Tujuan Tugas
Tulis ulang tanpa mengubah apa pun baris-baris entri di bawah. Mulai dari baris yang memuat "Where should I click to: Click the diamond", lalu berhenti di akhir entri.

Data yang Dipakai
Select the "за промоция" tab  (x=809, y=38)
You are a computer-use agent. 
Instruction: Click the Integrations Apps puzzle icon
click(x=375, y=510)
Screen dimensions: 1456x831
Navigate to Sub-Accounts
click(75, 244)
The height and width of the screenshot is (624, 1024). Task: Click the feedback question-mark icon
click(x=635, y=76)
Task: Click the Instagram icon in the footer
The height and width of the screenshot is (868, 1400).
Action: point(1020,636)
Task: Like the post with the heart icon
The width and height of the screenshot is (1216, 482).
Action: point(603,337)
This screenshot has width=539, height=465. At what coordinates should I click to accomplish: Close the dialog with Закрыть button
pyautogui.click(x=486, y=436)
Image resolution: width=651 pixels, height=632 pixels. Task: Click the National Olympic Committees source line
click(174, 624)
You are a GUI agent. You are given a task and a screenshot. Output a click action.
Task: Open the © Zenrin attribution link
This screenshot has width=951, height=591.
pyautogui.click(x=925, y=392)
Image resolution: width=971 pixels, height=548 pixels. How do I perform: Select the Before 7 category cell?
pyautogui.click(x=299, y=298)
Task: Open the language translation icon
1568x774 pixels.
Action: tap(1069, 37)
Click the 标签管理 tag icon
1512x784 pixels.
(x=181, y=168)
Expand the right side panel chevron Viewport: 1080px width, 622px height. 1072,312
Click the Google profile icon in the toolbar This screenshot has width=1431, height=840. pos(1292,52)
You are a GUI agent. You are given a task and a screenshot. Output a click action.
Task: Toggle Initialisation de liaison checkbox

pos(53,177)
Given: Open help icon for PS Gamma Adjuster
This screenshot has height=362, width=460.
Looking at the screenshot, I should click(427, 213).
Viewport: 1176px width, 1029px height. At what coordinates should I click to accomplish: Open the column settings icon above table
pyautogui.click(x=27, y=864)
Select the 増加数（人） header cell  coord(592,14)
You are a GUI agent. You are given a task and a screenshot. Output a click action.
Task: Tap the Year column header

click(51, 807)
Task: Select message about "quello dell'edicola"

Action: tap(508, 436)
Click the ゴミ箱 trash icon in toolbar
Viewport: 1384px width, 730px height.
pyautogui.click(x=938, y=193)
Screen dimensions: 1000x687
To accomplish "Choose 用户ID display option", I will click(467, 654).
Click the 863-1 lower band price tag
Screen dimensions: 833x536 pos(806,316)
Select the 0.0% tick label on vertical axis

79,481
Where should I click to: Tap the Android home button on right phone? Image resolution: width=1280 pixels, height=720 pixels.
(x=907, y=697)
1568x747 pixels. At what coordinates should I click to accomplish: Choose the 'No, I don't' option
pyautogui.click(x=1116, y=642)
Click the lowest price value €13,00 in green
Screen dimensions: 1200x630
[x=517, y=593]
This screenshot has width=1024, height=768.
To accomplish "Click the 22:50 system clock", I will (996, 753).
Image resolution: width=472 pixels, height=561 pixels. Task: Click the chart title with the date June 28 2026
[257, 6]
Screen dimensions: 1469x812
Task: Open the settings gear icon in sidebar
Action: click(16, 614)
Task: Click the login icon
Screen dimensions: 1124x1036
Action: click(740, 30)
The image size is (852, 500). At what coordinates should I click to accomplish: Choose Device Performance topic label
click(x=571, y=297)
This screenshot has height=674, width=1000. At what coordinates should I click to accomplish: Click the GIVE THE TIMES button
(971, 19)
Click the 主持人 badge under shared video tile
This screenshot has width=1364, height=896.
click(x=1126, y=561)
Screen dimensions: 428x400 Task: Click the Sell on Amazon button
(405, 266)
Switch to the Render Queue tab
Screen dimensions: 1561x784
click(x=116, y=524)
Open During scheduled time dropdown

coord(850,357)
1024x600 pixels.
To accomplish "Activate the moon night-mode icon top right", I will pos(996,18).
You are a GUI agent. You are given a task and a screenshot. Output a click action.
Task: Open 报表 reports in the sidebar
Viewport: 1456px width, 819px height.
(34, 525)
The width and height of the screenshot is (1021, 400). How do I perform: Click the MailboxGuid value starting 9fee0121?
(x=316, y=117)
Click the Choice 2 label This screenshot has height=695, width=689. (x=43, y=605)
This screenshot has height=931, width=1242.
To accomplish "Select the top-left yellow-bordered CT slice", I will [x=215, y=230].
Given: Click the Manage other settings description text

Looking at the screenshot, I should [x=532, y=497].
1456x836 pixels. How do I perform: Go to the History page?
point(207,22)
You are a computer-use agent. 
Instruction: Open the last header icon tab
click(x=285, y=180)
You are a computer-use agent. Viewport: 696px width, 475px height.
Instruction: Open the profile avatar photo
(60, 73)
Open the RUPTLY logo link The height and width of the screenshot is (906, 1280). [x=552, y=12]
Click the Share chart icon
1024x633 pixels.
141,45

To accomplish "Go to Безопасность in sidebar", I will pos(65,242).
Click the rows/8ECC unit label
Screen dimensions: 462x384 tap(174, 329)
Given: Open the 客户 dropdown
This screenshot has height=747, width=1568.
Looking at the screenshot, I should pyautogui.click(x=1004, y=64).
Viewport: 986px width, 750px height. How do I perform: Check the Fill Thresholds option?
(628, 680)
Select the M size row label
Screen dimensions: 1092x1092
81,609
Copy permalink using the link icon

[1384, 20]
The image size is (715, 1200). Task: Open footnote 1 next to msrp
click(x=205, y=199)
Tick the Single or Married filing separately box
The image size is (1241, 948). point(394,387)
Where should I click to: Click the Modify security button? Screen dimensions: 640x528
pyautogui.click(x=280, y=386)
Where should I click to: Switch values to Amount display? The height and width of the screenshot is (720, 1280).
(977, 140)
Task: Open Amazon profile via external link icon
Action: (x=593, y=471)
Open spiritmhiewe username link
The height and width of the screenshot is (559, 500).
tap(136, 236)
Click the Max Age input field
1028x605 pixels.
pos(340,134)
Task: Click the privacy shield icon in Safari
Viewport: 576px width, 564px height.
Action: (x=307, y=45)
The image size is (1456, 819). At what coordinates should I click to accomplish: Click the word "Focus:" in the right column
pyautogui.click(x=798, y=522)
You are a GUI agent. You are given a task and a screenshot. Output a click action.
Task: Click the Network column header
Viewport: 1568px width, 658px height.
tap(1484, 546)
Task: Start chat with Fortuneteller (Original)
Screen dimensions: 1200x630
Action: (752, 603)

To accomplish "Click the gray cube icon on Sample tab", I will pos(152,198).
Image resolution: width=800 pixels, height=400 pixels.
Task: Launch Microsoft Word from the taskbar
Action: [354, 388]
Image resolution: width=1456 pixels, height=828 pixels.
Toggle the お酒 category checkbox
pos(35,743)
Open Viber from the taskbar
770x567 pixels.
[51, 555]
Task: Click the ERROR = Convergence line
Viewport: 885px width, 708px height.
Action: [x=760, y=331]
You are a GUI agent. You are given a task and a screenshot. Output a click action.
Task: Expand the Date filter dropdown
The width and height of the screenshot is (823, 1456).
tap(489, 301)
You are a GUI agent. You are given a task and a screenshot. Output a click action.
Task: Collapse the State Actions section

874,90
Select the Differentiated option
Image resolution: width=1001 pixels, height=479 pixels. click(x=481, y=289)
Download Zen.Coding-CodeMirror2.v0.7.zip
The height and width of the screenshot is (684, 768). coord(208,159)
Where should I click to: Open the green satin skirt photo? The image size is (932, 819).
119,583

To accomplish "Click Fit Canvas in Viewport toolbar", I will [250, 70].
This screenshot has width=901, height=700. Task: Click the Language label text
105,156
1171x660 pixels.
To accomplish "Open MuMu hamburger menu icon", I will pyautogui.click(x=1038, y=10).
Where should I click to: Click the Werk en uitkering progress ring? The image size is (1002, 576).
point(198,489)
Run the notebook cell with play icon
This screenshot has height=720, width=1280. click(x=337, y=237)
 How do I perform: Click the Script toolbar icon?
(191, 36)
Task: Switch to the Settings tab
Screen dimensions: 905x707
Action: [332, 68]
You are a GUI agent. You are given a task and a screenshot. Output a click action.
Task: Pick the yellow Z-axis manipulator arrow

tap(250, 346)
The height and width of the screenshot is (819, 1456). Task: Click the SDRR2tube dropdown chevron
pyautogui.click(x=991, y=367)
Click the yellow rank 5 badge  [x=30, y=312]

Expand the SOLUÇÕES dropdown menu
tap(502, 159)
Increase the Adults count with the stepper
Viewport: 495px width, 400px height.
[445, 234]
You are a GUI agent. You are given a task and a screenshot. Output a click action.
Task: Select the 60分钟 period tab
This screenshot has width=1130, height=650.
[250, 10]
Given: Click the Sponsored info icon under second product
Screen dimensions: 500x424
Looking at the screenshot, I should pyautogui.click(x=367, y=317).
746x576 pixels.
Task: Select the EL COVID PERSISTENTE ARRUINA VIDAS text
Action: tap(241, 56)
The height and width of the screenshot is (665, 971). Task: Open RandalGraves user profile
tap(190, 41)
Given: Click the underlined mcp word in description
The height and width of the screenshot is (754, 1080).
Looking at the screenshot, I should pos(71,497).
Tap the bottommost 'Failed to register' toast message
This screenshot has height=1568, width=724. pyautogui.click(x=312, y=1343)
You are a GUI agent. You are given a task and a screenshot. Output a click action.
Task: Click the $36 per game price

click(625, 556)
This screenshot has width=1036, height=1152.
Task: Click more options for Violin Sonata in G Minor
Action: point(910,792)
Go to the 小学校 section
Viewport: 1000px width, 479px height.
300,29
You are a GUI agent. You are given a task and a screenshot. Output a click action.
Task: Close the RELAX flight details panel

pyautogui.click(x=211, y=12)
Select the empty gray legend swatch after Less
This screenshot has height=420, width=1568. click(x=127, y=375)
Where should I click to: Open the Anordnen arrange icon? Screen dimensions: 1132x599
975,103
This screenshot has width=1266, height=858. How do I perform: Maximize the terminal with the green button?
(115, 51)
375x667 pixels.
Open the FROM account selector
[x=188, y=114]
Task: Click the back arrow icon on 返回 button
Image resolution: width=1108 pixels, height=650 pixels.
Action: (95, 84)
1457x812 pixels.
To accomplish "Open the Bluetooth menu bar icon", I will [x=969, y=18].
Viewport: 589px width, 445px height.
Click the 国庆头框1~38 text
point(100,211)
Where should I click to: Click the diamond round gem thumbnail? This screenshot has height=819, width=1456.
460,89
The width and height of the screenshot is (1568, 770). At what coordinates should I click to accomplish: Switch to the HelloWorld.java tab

Hasil Tugas
Where should I click to: Click the diamond round gem thumbnail? This screenshot has height=819, width=1456.
460,89
The width and height of the screenshot is (1568, 770). At what coordinates should I click to accomplish: Switch to the HelloWorld.java tab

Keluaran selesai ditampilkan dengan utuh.